- _CONSIGNE_: D'après l'extrait, à quelle date l'agente d'examen des risques avant renvoi a-t-elle rendu la décision visée par la demande de contrôle judiciaire ?

━━━━━ EXTRAIT ━━━━━

Dossier : IMM-4161-08

Référence : 2009 CF 550

Ottawa (Ontario), le 28 mai 2009

En présence de l’honorable Orville Frenette

 

ENTRE :

ERIUS ALLIU

demandeur

 

et

 

LE MINISTRE DE LA CITOYENNETÉ

ET DE L’IMMIGRATION

défendeur

 

 

 

 

MOTIFS DE L’ORDONNANCE ET ORDONNANCE

 

 

[1]               La présente demande d’autorisation de contrôle judiciaire, introduite conformément au paragraphe 72(1) de la Loi sur l’immigration et la protection des réfugiés, L.C. 2001 ch. 27 (la Loi), vise une décision d’une agente d’examen des risques avant renvoi (ERAR) rendue le 4 septembre 2008. Dans sa décision, l’agente a conclu que le demandeur ne satisfaisait pas au critère d’octroi de la résidence permanente pour considérations humanitaires.

 

[2]               Le 12 novembre 2008, le soussigné a accordé un sursis à l’exécution de la mesure d’expulsion visant le demandeur. Dans les circonstances, je crois qu’il est nécessaire que j’explique les motifs pour lesquels je refuse l’autorisation.

━━━━━ MATÉRIEL ━━━━━

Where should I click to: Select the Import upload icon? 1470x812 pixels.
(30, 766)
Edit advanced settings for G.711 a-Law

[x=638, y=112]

━━━━━

- _RÉPONSE FINALE_: Le 4 septembre 2008.